== Texte source
Catharina, mariée avec François Mouton, décède Place Duguesclin à Saint-Brieuc le 1er novembre 1885, à l’âge de 60 ans. La Place Duguesclin était à l'époque le lieu où se produisaient les cirques et les théâtres forains. 

Des personnes extérieures à la famille Mouton pouvaient parfois intégrer la troupe comme le laisse à penser un article de Ouest-Eclair daté du 30 mai 1937. On peut y lire que "Mme Le Gall Pierre, ancienne actrice du Théâtre Mouton" donnera à Chatelaudrain une représentation théâtrale avec la troupe mixte de "la Chatelaudrinaise". Il pourrait s'agir de Germaine Le Gall, née à Bayonne en 1893 (d'après le recensement de 1936), épouse du pâtissier Pierre Le Gall.

1936 Recensement Chatelaudren, rue de Corlay, image 18. AD22


Théâtre Mouton 30 mai 1937 Ouest-Eclair

 

Des photos du Théâtre Mouton 

La photo ci-dessous était parue page 74 dans l'ouvrage publié par les éditions Filigranes, "Madame Yvonne". Née en 1878 à Ploumilliau (Côtes-du-Nord), Yvonne Kerdudo, était connue sous le nom de "Madame Yvonne" dans le Trégor. Initiée à la photographie à Paris, elle revient en Bretagne au Vieux-Marché. Elle se déplace à 40 kilomètres autour de son village et photographie les évènements du quotidien.

Cette photo du Théâtre Mouton n'avait pas été repérée dans un premier temps, jusqu'à un jour de juin 2024 où Jean-Michel Le Bourdonnec, habitant à Ploufragan, en a signalé l'existence par le formulaire de contact de ce blog.

Jean-Michel Le Bourdonnec peut même préciser que cette photo du Théâtre Mouton, a été prise place des Déportés à Le Vieux Marché, vers 1912, à 1 an près en plus ou en moins. Sur la pancarte devant le Théâtre il est annoncé que la troupe joue "La porteuse de pain", un roman très populaire écrit par Xavier de Montépin, paru en feuilleton dans Le Petit Journal en 1884, réédité de nombreuses fois et adapté au théâtre. Le roman parle d'une femme accusée à tort, un sujet qui colle bien au "théâtre moral" de la famille Mouton.

Cette photo a été éditée sous forme d'une carte postale comme cela se faisait à cette époque.


Mais plus fort encore, une deuxième photo a été prise par Mme Yvonne. Il s'agit toujours du théâtre Mouton avec ses comédiens et comédiennes. La photo est prise à quelques pas de la place où est installé le théâtre. Il reste à identifier les différentes personnes...
====
== Données présentées
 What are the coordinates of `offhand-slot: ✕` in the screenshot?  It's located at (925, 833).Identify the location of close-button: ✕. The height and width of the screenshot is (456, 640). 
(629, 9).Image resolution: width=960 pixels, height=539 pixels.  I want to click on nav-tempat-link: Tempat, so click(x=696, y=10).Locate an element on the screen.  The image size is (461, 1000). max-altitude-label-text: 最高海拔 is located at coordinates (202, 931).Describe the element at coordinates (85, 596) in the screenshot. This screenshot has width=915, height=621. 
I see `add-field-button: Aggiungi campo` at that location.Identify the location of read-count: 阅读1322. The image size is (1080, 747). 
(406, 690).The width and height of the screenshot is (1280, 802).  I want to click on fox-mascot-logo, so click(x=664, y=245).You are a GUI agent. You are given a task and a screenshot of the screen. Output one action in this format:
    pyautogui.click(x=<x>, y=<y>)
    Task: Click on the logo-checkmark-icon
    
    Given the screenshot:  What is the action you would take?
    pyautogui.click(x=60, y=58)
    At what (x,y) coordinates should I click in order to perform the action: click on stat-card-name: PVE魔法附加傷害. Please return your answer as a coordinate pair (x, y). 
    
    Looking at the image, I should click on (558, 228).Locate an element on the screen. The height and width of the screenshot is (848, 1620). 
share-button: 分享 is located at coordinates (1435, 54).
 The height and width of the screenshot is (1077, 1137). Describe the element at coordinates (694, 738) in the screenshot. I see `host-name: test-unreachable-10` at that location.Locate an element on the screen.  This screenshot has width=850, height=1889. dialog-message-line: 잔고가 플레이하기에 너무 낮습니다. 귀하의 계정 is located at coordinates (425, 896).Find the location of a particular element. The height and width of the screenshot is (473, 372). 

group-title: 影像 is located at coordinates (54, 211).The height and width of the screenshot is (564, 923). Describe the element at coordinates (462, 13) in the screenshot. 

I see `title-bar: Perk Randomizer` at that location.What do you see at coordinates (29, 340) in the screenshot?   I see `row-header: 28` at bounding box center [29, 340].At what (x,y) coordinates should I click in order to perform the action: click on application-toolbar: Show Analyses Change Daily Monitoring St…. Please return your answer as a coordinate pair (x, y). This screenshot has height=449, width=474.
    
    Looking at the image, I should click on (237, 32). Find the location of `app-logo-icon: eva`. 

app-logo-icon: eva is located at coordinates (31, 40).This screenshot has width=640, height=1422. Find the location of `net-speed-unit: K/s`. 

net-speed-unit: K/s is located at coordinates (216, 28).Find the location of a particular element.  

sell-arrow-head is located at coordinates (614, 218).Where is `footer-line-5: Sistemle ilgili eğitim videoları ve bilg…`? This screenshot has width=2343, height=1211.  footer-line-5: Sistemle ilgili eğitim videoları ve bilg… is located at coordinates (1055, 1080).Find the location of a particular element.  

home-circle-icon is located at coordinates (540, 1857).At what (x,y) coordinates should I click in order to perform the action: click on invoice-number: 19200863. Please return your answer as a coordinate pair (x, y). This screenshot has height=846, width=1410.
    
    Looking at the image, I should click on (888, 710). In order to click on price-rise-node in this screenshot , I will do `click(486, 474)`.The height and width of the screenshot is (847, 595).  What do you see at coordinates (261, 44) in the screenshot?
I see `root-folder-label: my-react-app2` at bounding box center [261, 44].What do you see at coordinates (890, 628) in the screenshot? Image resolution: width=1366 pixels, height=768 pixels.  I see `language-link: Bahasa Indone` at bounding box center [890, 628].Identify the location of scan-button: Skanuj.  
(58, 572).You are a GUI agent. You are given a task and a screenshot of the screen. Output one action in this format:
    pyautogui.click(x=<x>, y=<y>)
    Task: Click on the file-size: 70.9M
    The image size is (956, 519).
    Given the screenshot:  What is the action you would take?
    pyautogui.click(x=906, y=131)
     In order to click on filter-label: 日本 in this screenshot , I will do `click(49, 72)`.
====
§ **Consigne**
Dans le texte sur le Théâtre Mouton, recopiez tout ce qui va de "Mais plus fort" jusqu'à "les différentes personnes..." en remplaçant "Mme Yvonne" par "Yvonne Kerdudo".

§ **Réponse**
Mais plus fort encore, une deuxième photo a été prise par Yvonne Kerdudo. Il s'agit toujours du théâtre Mouton avec ses comédiens et comédiennes. La photo est prise à quelques pas de la place où est installé le théâtre. Il reste à identifier les différentes personnes...